The second screen is the combat screen. This is where a number of the missions you undertake will play out. The combat is turn based and ranges from ludicrously easy to sadistically difficult. You have three weapons at your disposal at any given time. but some enemies are resistant to particular weapon types. You can tweak the power distribution to your engines, shields and weapons, but decreasing the power to something comes with loss of potency; weapon range will drop, shield strength will slacken, engines won't get you as far. It's a constant balancing act, all while trying to navigate hundreds of incoming weapons fire from dozens of enemy ships.

This is all just the part that you directly control. Behind the gameplay mechanics is a living solar system. The entire campaign is built on top of a complex simulation. Your actions have very real influence on the simulation, but should you decide to sit back, things will happen without you. Alliances will be made, wars fought, planets bombarded or invaded and the might of the other races will rise and fall. It's really interesting to just sit back and watch. Arcen was nice enough to include an observer mode that lets you sit back and watch things unfold without interference.

I broke the game watching observer mode. Every civilization converged on one planet, thousands of ships, swarming and bombarding it. It was really incredible to see every ship each species built sent to the same planet in a centuries long shootout. While they focused everything on the one planet, piracy grew among the asteroid belt, destroying facilities and looting planets. Eventually they united under the flag of a single captain. There were tons of pirate ships flying through the system as they pleased. Eventually there were so many ships on the planet and in the asteroid belt that the whole thing seized up.

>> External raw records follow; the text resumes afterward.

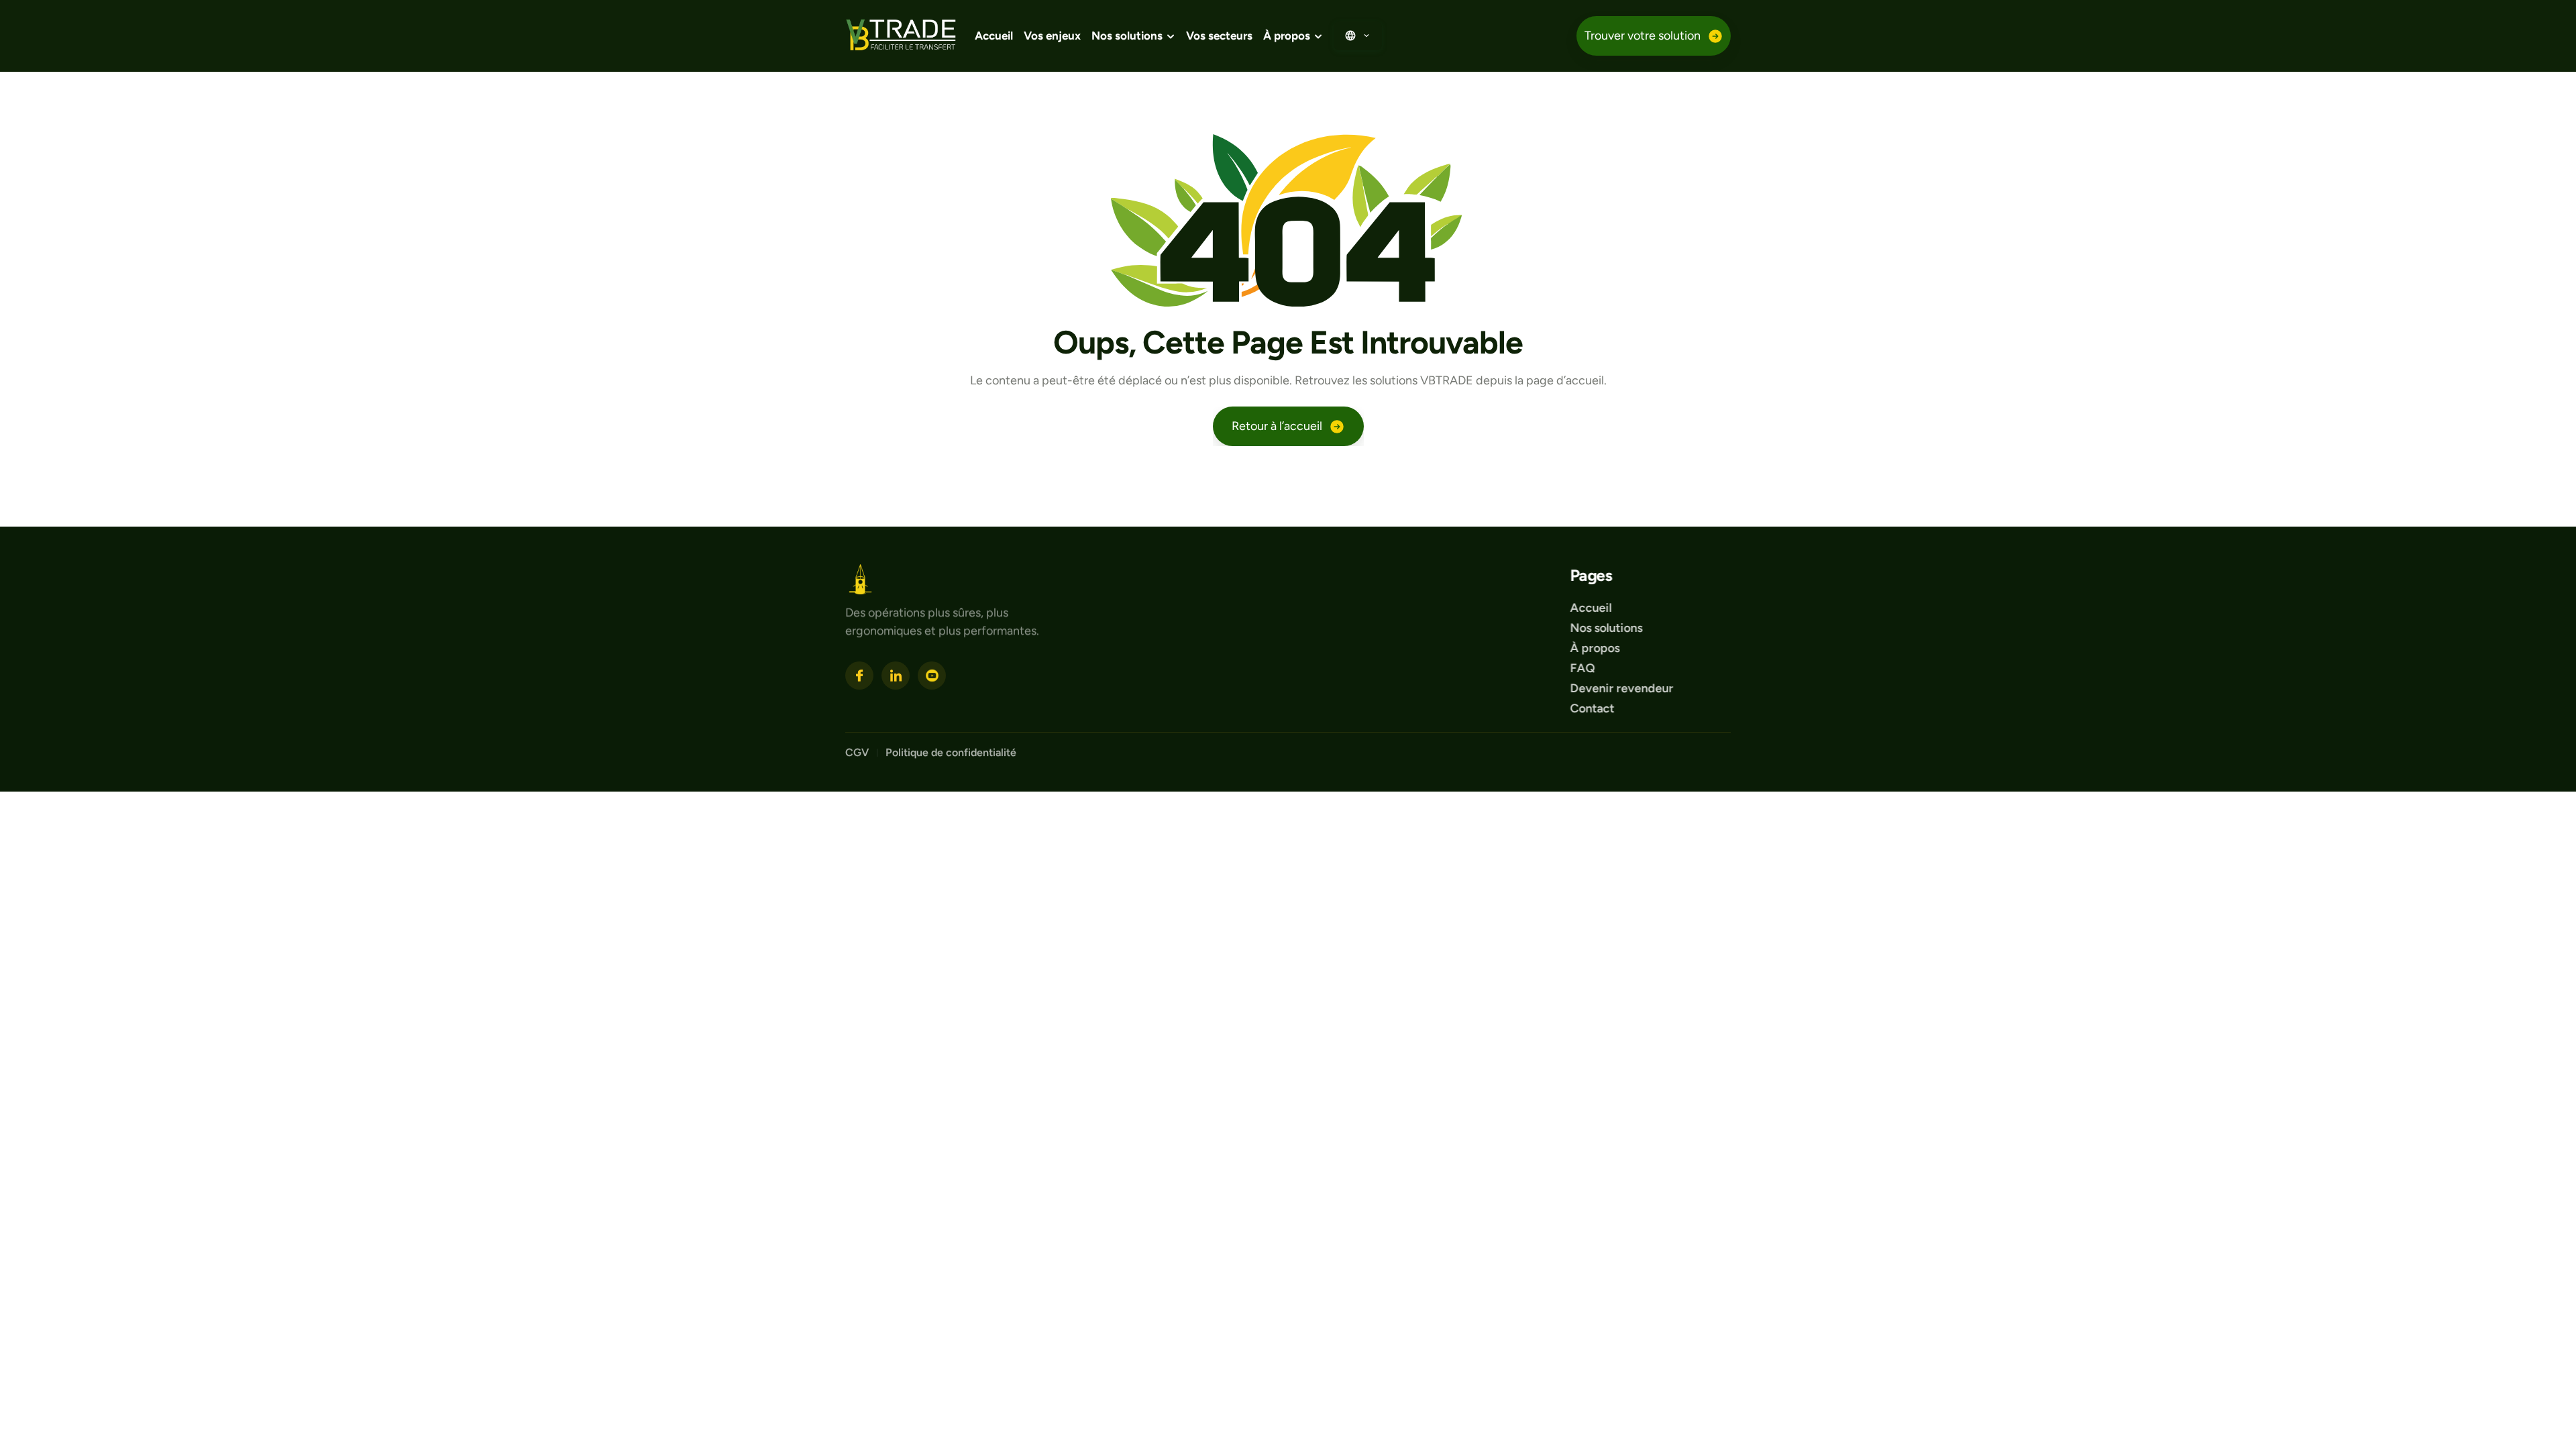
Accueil (994, 35)
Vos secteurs (1219, 35)
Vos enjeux (1052, 35)
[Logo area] (860, 579)
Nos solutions (1606, 628)
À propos (1594, 648)
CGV (857, 752)
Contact (1592, 708)
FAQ (1582, 668)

There is a planet in there somewhere, I think.


The Last Federation is a triumph. It's an epic scale strategy game that puts the player is a seriously deperate situation. It forces the average strategy gamer out of their comfort zone by stacking the odds so squarely against you. Where most strategy games ask you to consider your actions from one or two perspectives, The Last Federation requires you to consider the ripples from even the smallest action. Everything has a meaning and a consequence. What will you sacrifice for the greater good?